Bioorganic Chemistry ( IF 4.5 ) Pub Date : 2021-02-08 , DOI: 10.1016/j.bioorg.2021.104715 Cheng-I Lee , Chu-Bin Liao , Chih-Shang Chen , Fen-Ying Cheng , Yu-Hsuan Chung , Yu-Chuan Wang , Sian-Yi Ciou , Wen-Yun Hsueh , Tzu-Hao Lo , Guan-Ru Huang , Hsin-Yi Huang , Chia-Shen Tsai , Yu-Jung Lu , Shih-Hsien Chuang , Jiann-Jyh Huang
This paper presents the design and synthesis of 4-(3-hydroxyanilino)-6-(1H-1,2,3-triazol-4-yl)quinazolines of scaffold 9 as selective B-Raf/B-RafV600E and potent EGFR/VEGFR2 kinase inhibitors. Total 14 compounds of scaffold 9 having different side chains at the triazolyl group with/without fluoro substituents at the anilino group were synthesized and investigated. Among them, 9m with a 2-carbamoylethyl side chain and C-4′/C-6′ difluoro substituents was the most potent, which selectively inhibited B-Raf (IC50: 57 nM) and B-RafV600E (IC50: 51 nM) over C-Raf (IC50: 1.0 μM). Compound 9m also actively inhibited EGFR (IC50: 73 nM) and VEGFR2 (IC50: 7.0 nM) but not EGFRT790M and PDGFR-β (IC50: >10 μM).

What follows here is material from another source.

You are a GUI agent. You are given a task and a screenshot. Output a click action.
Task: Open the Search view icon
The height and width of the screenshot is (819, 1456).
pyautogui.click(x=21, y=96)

Despite having good potency for B-Raf and B-RafV600E in the enzymatic assays, 9m was less active to inhibit melanoma A375 cells which proliferate due to constitutively activated B-Raf600E. The inferior activity of 9m for A375 was similar to that of sorafenib (6), suggesting that 9m might bind to the inactive conformations of B-Raf and B-RafV600E. Docking simulations could thus be performed to reveal the binding poses of 9m in B-Raf, B-RafV600E, and VEGFR2 kinases.
中文翻译:
作为 Raf 激酶抑制剂的 4-苯胺基喹唑啉的设计和合成。第 1 部分。选择性 B-Raf/B-RafV600E 和强效 EGFR/VEGFR2 抑制 4-(3-羟基苯胺)-6-(1H-1,2,3-triazol-4-yl)quinazolines
本文介绍了支架9的 4-(3-羟基苯胺基)-6-(1 H -1,2,3-三唑-4-基)喹唑啉作为选择性 B-Raf/B-Raf V600E和有效的设计和合成EGFR/VEGFR2激酶抑制剂。合成并研究了在三唑基具有/不具有氟取代基的三唑基基团处具有不同侧链的支架9的总共14种化合物并进行了研究。其中,具有 2-氨基甲酰基乙基侧链和 C-4'/C-6' 二氟取代基的9m是最有效的,它选择性地抑制 B-Raf (IC 50 : 57 nM) 和 B-Raf V600E (IC 50 : 51 nM) 超过 C-Raf (IC 50 : 1.0 μM)。化合物9m还积极抑制 EGFR (IC 50 : 73 nM) 和 VEGFR2 (IC 50 : 7.0 nM) 但不抑制EGFR T790M和 PDGFR-β (IC 50 : >10 μM)。尽管在酶促测定中对 B-Raf 和 B-Raf V600E具有良好的效力,但9m对抑制由于组成型激活的 B-Raf 600E而增殖的黑色素瘤 A375 细胞的活性较低。9m对 A375的较差活性类似于索拉非尼 ( 6 ),表明9m可能与 B-Raf 和 B-Raf V600E的无活性构象结合。因此可以进行对接模拟以揭示在 B-Raf、B-Raf V600E和 VEGFR2 激酶中为9m。